Work with cutting-edge technologies like LLMs and AI on a global scale within a leading technology consultancy, offering high visibility and impact.
Strong focus on technical excellence, architecture, and MLOps, providing deep skill development in building production-grade, scalable ML systems.
Thoughtworks' culture emphasizes continuous learning, mentorship, and collaborative problem-solving, supported by numerous development programs.
The role offers autonomy in career development within a supportive environment that values empowering employees.
High technical expectations require staying constantly updated with the rapidly evolving ML/AI landscape and tools.
Accountability for timely delivery of complex ML systems while managing stakeholder expectations and navigating ambiguous situations can be demanding.
The senior level implies responsibility for mentoring others and driving technical decisions, requiring strong communication and leadership skills alongside deep technical expertise.
This role is ideal for experienced machine learning engineers who are passionate about building robust ML infrastructure, enjoy technical leadership and mentorship, and thrive in a collaborative, client-facing consultancy environment.
缺点 / 挑战
暂无明显挑战项
角色解读
Technical Leadership: Can evolve into a Principal ML Engineer or Architect role, setting technical direction for complex ML initiatives across the organization.
Management Track: With demonstrated leadership in guiding teams and projects, there is potential to move into engineering management roles, such as Engineering Manager for ML/AI teams.
Specialization & Strategy: Could deepen expertise in a niche area like LLM operations or MLOps platform development, or contribute more strategically to the company's overall AI/ML roadmap and client engagements.
Design and build the core infrastructure and scalable architecture for deploying and managing machine learning applications, ensuring they are robust, secure, and performant.
Own the end-to-end ML pipeline, including model training, deployment, monitoring, and evaluation, translating business needs into functional ML systems.

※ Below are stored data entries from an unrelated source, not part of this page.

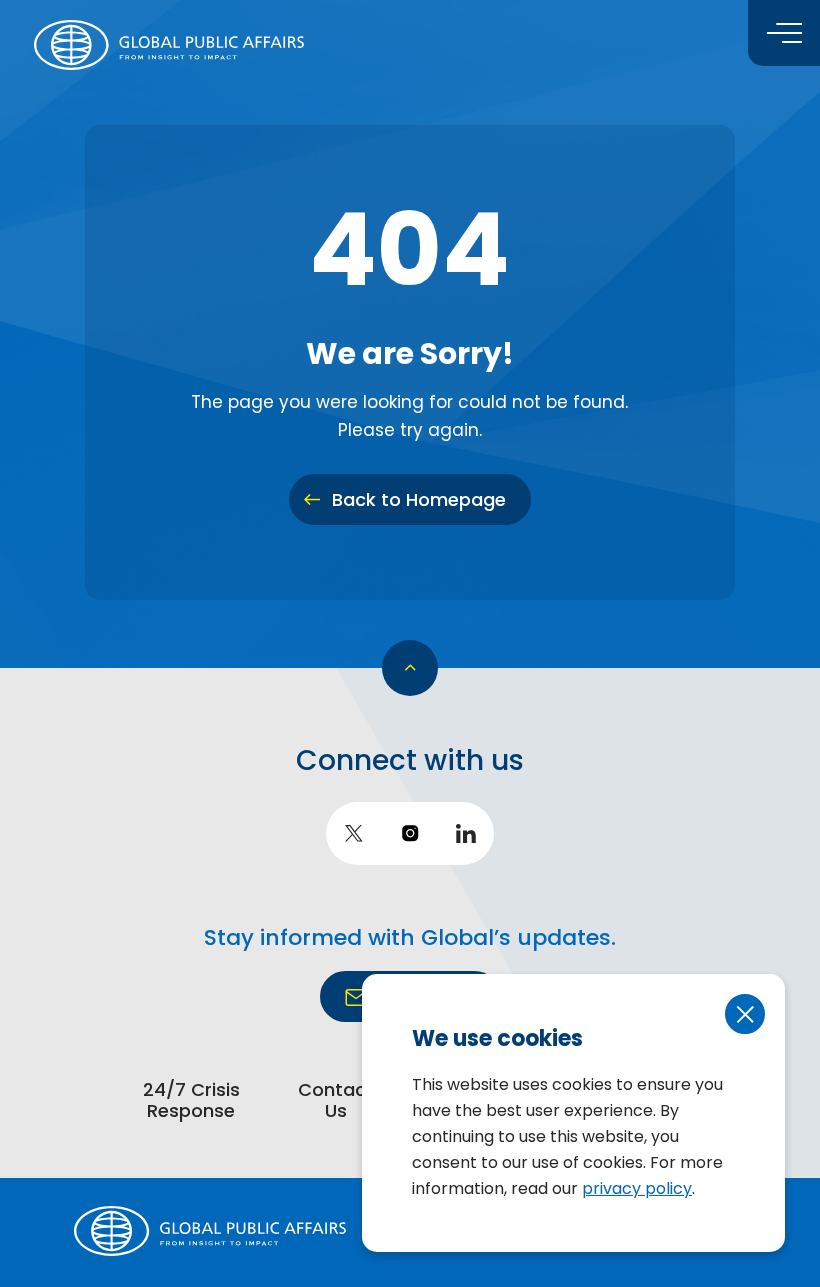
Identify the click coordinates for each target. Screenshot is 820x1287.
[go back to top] (410, 668)
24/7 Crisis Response (191, 1101)
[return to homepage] (169, 45)
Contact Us (336, 1101)
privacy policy (637, 1188)
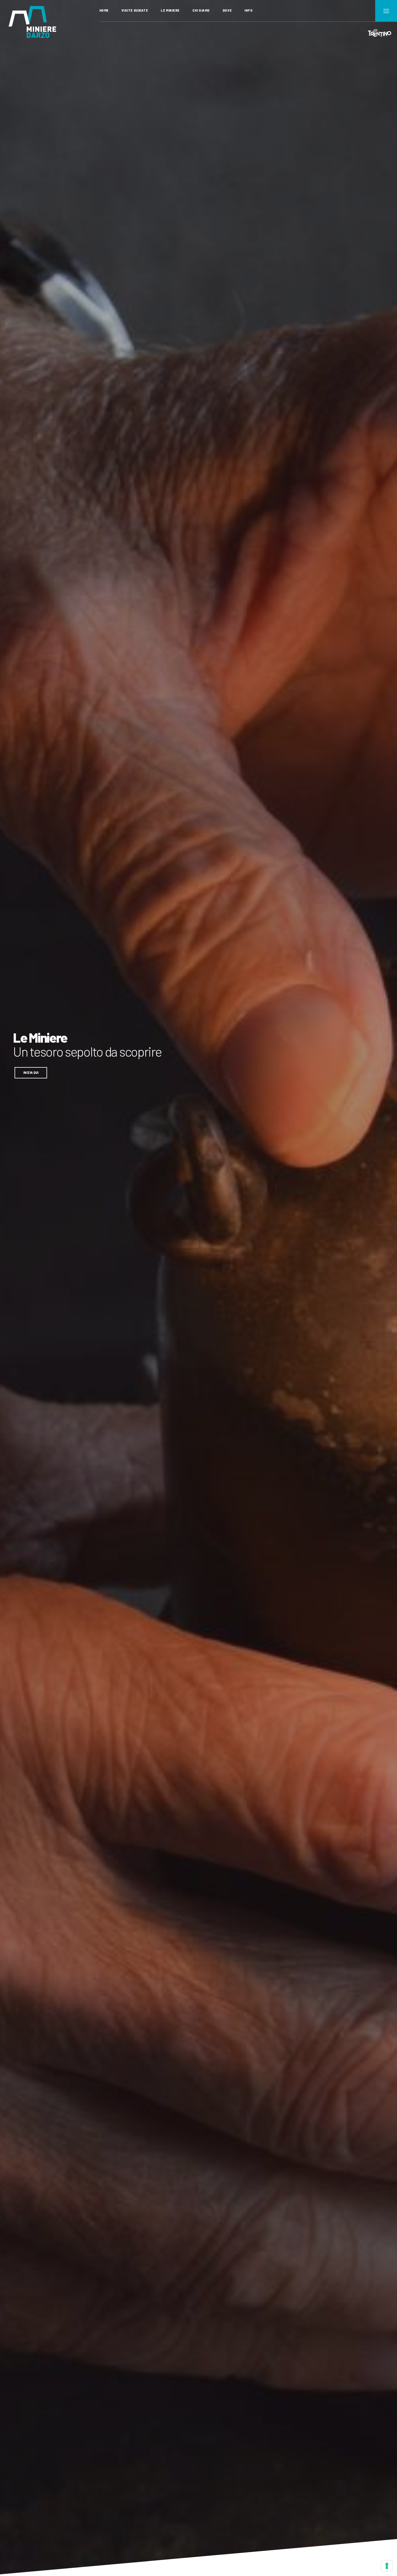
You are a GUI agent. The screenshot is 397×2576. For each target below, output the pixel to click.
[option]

Act as a technical anchor within functional work streams, providing expertise, facilitating team discussions, and ensuring timely delivery of projects.

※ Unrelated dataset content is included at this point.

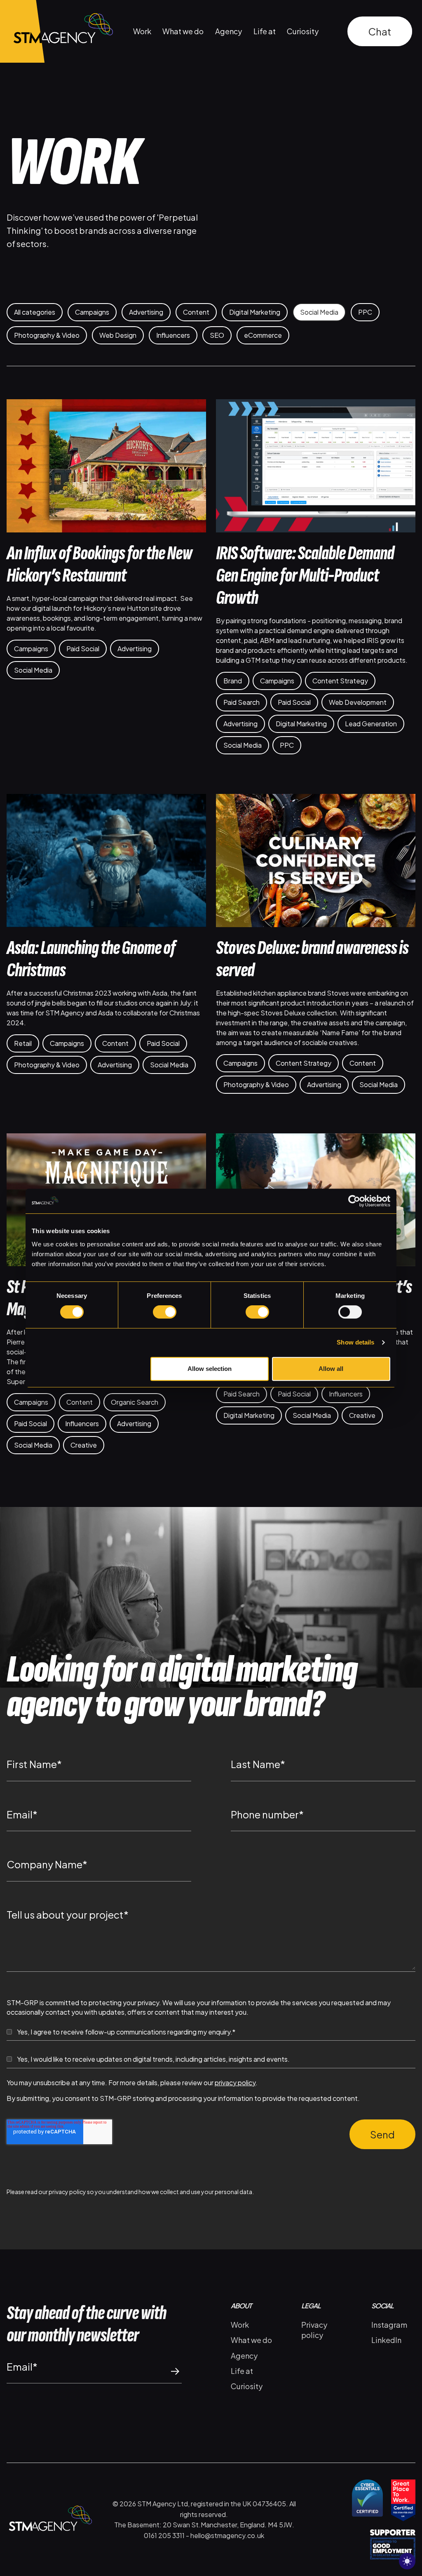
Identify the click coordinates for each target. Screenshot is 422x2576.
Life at (264, 31)
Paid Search (241, 702)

Stay updated with and implement the latest ML tools, frameworks, and best practices (MLOps) to maintain technological leadership.

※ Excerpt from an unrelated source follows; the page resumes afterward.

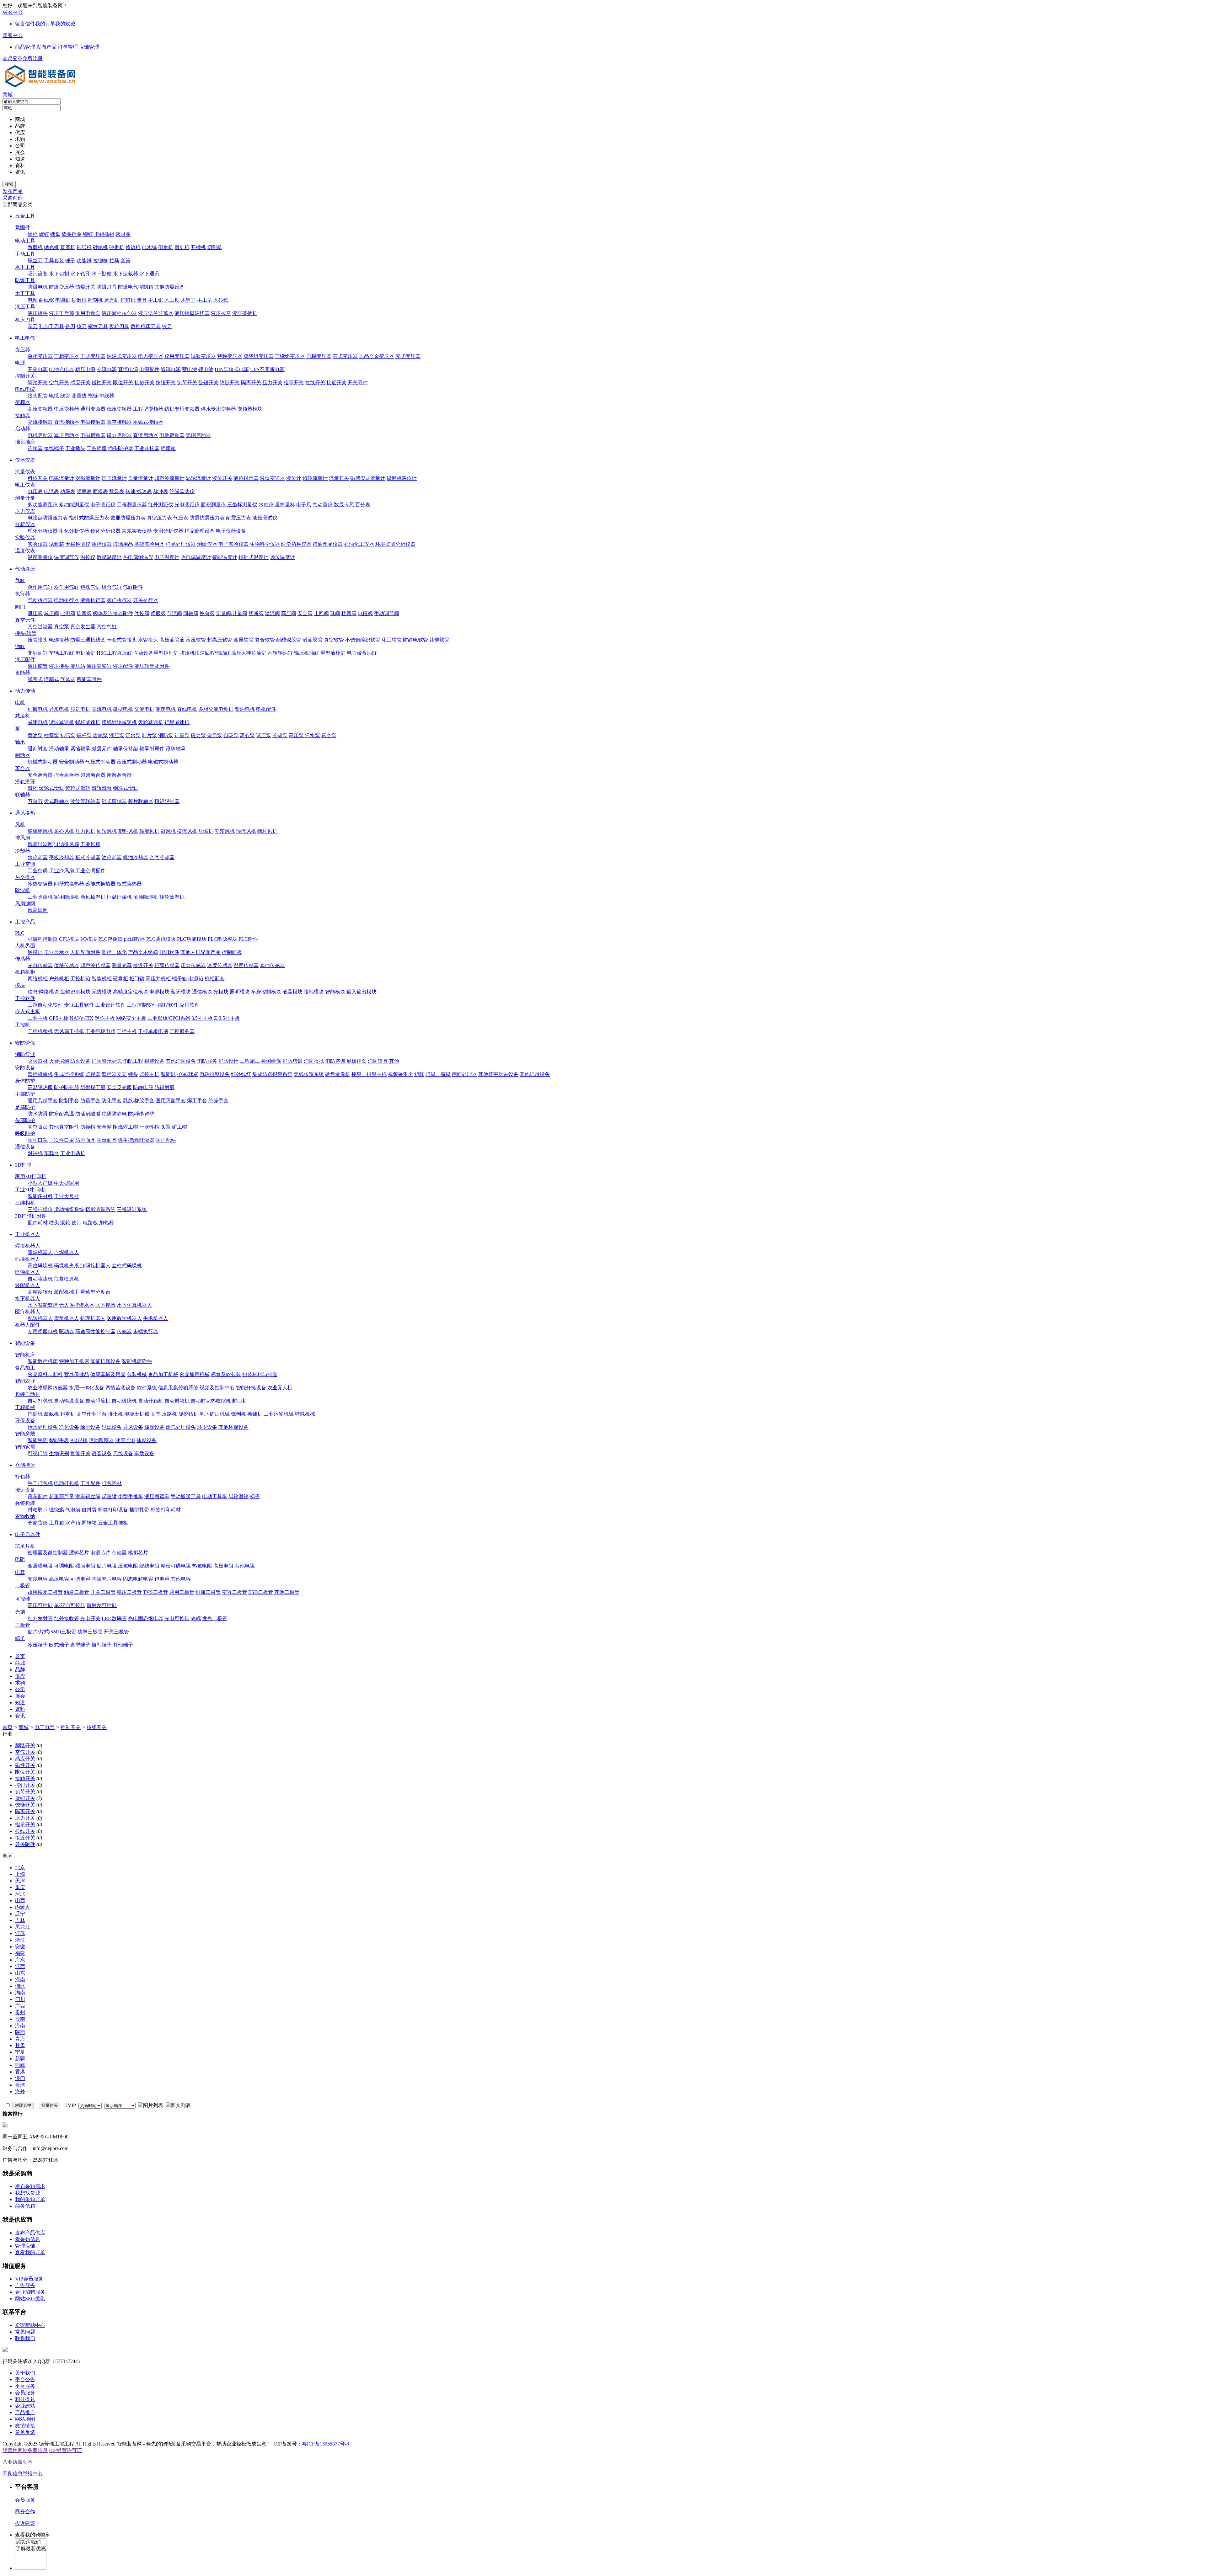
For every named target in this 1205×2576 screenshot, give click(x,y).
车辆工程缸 (61, 653)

Strong expertise in LLM/AI, core ML concepts, algorithms, and frameworks like TensorFlow, PyTorch, and Scikit-learn.
Proficiency in Python/Shell for automation, and hands-on experience with cloud platforms (AWS, Azure, GCP) and ML managed services for building and deploying ML pipelines.
Deep understanding of distributed systems, scalable architectures, and the full application of MLOps principles and CI/CD to machine learning workflows.
Excellent stakeholder management, communication, and mentoring skills, with resilience in ambiguous situations and a proactive approach to problem-solving.
申请策略
Research Thoughtworks' projects and public tech blogs to understand their approach to technology and problem-solving, aligning your application with their culture of technical excellence and social impact.
Be prepared to discuss not just the 'how' but the 'why' behind your technical choices, especially regarding architecture, scalability, and trade-offs.
Quantify your experience with LLM/AI projects and the end-to-end development, deployment, and maintenance of ML systems in production environments.
Detail your hands-on expertise with specific ML frameworks (TensorFlow, PyTorch), cloud platforms (AWS/Azure/GCP), and MLOps tools (Kubeflow, MLFlow).
Highlight instances where you designed scalable architectures, applied MLOps/CI-CD practices, and successfully managed the infrastructure for ML workloads.
Include examples of stakeholder management, collaborative problem-solving, mentoring junior engineers, and leading technical discussions within a team.
If less experienced with large-scale distributed systems, study architectures for handling big data and model serving at scale.
Brush up on the latest MLOps trends and tools, ensuring you can articulate best practices for model monitoring, versioning, and pipeline automation.
面试指南
Use the STAR method (Situation, Task, Action, Result) for behavioral questions, focusing on your specific role, the actions you took, and the measurable outcomes.
For technical and architectural questions, structure your answer: start with the problem context, explain your design rationale (considering trade-offs like cost vs. performance), detail the implementation steps, and conclude with results/learnings.
When discussing challenges or failures, emphasize the problem-solving process, collaboration, resilience, and the key takeaways that improved your future work.
Walk us through your experience in building and deploying a machine learning system from scratch. What were the key architectural decisions and challenges?
How do you ensure the scalability and reliability of an ML pipeline in production? Discuss your experience with MLOps practices.
Describe a time you had to translate a vague business requirement into a concrete ML solution. How did you manage stakeholder expectations?
Explain a complex ML concept (like attention in transformers or a specific MLOps tool) to a non-technical audience.
Tell us about a time you faced a significant technical setback in a project. How did you handle it, and what did you learn?